We explained our predicament.

“How are your pals going to know where the car is when they get back?” asked our new found friend. “The trees in the median may block their view as they come south. They could go right past you without seeing across to where you are!”

Struck with this new truth my depression increased.

“Damn,” muttered Curt.

“Look,” the other driver said, “there is a crossover just ahead!”

Sure enough a few yards up the road, lit by his headlights, there appeared a sandy dirt crossover running between two stands of trees.

“The road is pretty level, here,” he said. “We should be able to push your car over onto the other side. That way they’ll see you when they’re coming back.”

If they come back I thought.

Without even using his car to help us push, the three of us were able to move my injured Ford over to the other side. Although I’d worried about moving across the two north bound lanes of travel, and the two south bound lanes to the opposite roadside, I needed not. No traffic interrupted our progress. 

By now it was 9:45. Our cheerful helper crossed back over to his car, and soon Court and I were again shivering on the cold vinyl. Down to our last two cigarettes, we somehow found a few things to laugh about. My mood got a little brighter, and while still feeling like a jackass, I also felt some hope.

At a little after 10:00, an old flathead Ford wheezed to a stop behind us. The driver had picked David and Wayne up at the gas station and agreed to drop them back at the car, but had to get home and could not stay to help. As the tail lights on the old southbound coupe disappeared into the night, depression crept back into me.

“How’d ya get over here?” said David.

As we explained our good fortune, Wayne opened the hood and poured 4 of the 5 quarts of oil into the filler neck.

“Try to start it,” he commanded.

Somehow the starter began to turn as I twisted the key. Squeaks and loud rubbing sounds emitted from the engine. It didn’t sound promising. Wayne pulled the dip stick and lit his cigarette lighter as he peered at the oil level. 

Satisfied, he returned the stick into the block. Then he said, “Try it again!”

This time the motor made some more odd sounds, but abruptly coughed to life. The clatter of the lifters and the scraping of the pistons combined with the rumble of the bearings made sounds unheard by any of us before, (and me since!) Wayne quickly poured the last quart into the filler.

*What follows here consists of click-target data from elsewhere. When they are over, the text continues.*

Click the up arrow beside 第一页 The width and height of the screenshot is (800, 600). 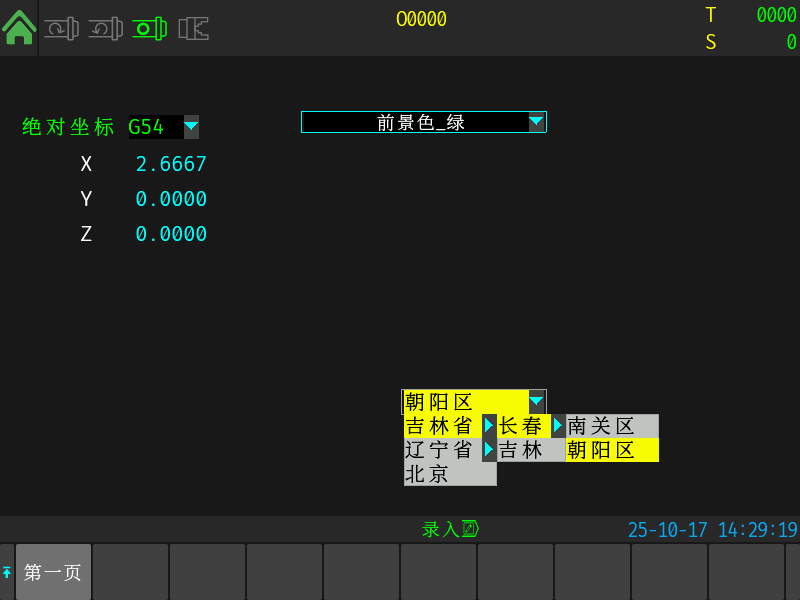click(7, 572)
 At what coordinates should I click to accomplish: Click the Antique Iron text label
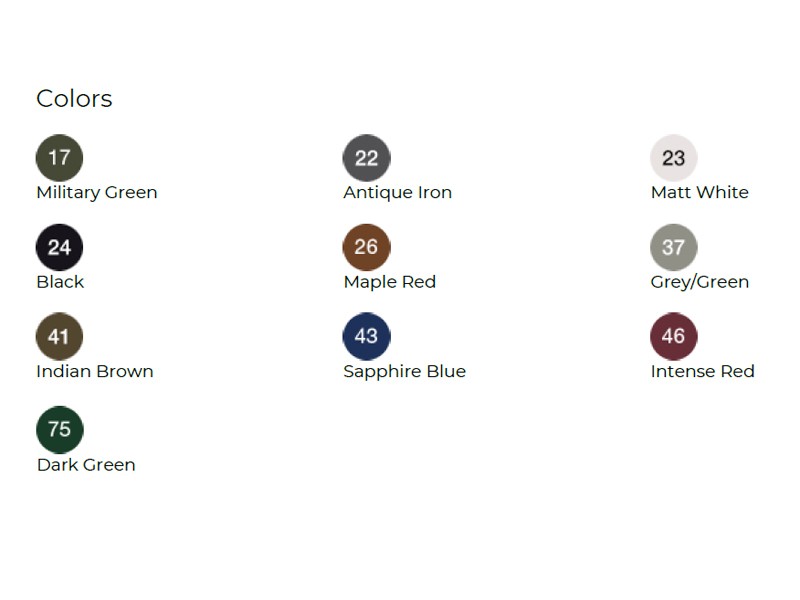pyautogui.click(x=397, y=192)
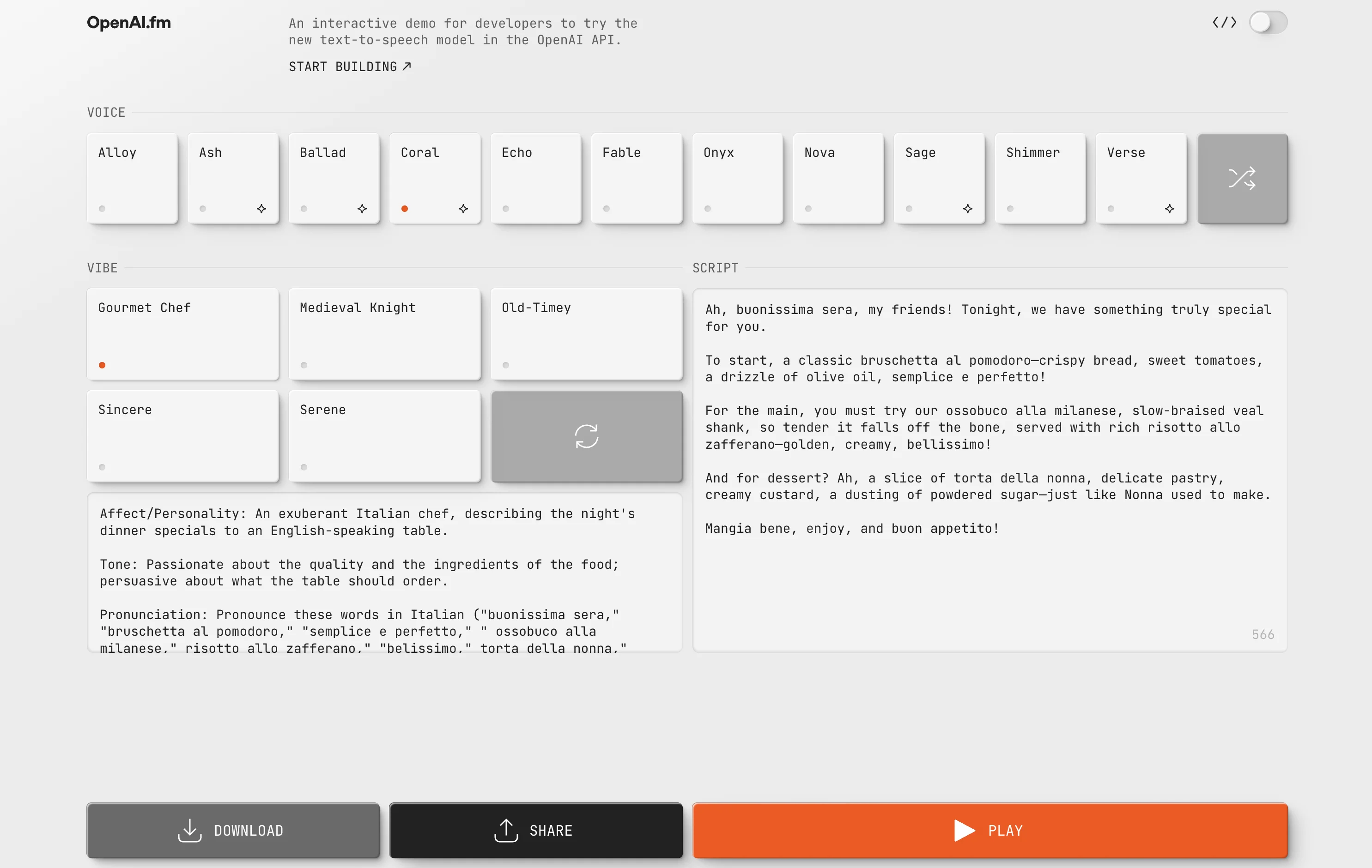
Task: Click the sparkle icon on the Ash voice card
Action: (261, 208)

“Let’s get the Hell out of here,” he said, slamming the hood down.

Everyone quickly got into their places. Nervously at the wheel, I found first gear and eased out the clutch. The sounds from the motor were nearly deafening, but the old Ford seemed to search for, and find, an achy cruising speed. Barely making any power, she settled in around 30 mph. We limped the 40 or so miles back home.

By the time I crept into my folks’ house, leaving the tired Ford out in the side yard, it was nearing midnight. Even as I crawled between the sheets my frazzled brain struggled with “what to do.” The effects of the earlier beers having long since worn off, I drifted into a deep sleep. In the morning I’d go to school with a new adventure to share. That winter I learned about the inner workings of the Ford 239” overhead. . . but that is another tale.

1 comment:

  1. What a story! I had a friend who stranded us 60 miles from nowhere in western Oklahoma by running out of oil.